Top of Stored data

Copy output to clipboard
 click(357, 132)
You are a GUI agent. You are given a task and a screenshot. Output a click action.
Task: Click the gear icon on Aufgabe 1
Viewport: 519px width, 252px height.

Bottom of Stored data

» Problem to work on: From the line holding "Task: Click the gear icon on Aufgabe 1" to the last line of the records, quote each line exactly and add nothing.

» Finished task:
Task: Click the gear icon on Aufgabe 1
Viewport: 519px width, 252px height.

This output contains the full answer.